KINGSTON – The estimated 150,000 Jamaicans stealing electricity are forcing paying customers of the Jamaica Public Service Company (JPS) to pay almost $100 for every $1,000 of electricity used by legitimate clients.

That is the finding of a just-concluded study by the local think tank Caribbean Policy Research Institute (CaPRI) and one with which the JPS agrees.

However, the JPS has noted that there are several factors contributing to the cost of electricity, including the cost of production, theft of service and, of course, how much customers use.

“On the issue of usage, studies have shown that our customers can reduce their bills by an average of 20 per cent through the implementation of sustained energy-efficiency and conservation measures,” said the JPS in response to questions from The Gleaner last week.

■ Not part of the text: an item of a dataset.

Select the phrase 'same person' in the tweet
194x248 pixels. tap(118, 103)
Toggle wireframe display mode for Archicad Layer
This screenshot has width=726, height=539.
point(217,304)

The CaPRI study, dubbed Electricity Prices In Jamaica: Why Are They So High?, concluded that JPS lost approximately 25 per cent of the electricity it generated in December 2012, the sample month.

Sixty per cent of that amount was consumed by the thousands of persons in all parts of the country stealing electricity.

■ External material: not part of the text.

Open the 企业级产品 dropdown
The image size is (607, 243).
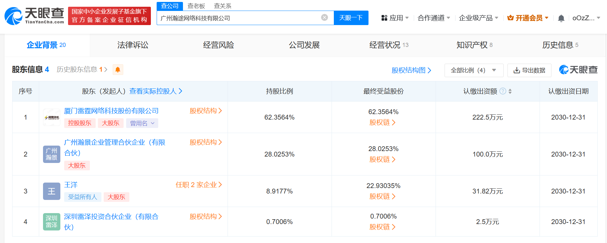478,18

“The high electricity rates paid by registered customers of the JPS is partly attributable to the many informal electric connections on the island,” said CaPRI.

“Costs incurred by the JPS from electricity theft are factored into the electricity bill since technical losses are lower than the system loss target set by the Office of Utilities Regulation (OUR). Technical losses have remained steady around ten per cent for at least five years, meaning that at least 7.5 per cent of net generation losses passed on to customers are non-technical,” added CaPRI.

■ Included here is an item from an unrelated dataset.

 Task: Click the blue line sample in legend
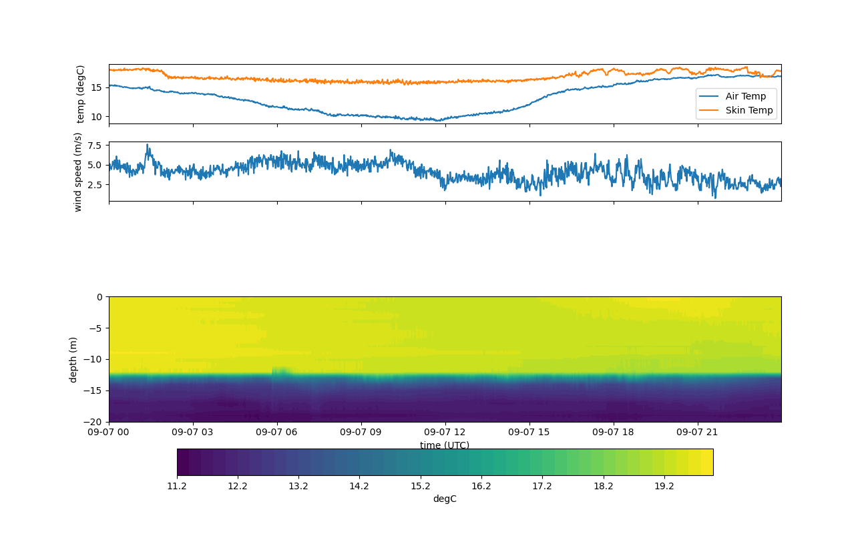pos(709,97)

The think tank argued that if the number of persons stealing light was cut in half to a still ridiculously high 75,000 households, paying customers would get a break on their light bills.

The JPS has already expressed concern that the long-running problem of electricity theft could cause its demise.

“For the JPS, this might very well be the death knell . . . . There is no business in Jamaica that can lose $2 million to $3 million per month and still be viable, so for us, it has reached a very critical point,” declared JPS President and CEO Kelly Tomblin recently.

Tomblin argued that the root of the problem was crime and poverty, and until these problems are addressed, electricity theft will continue.

The government recently established a team chaired by Julian Robinson, state minister in the Ministry of Science, Technology, Energy and Mining, to devise measures to deal with electricity theft. The team has reportedly submitted its proposals to the OUR.

More than 300 persons have been arrested for electricity theft since the start of this year. (Jamaica Gleaner)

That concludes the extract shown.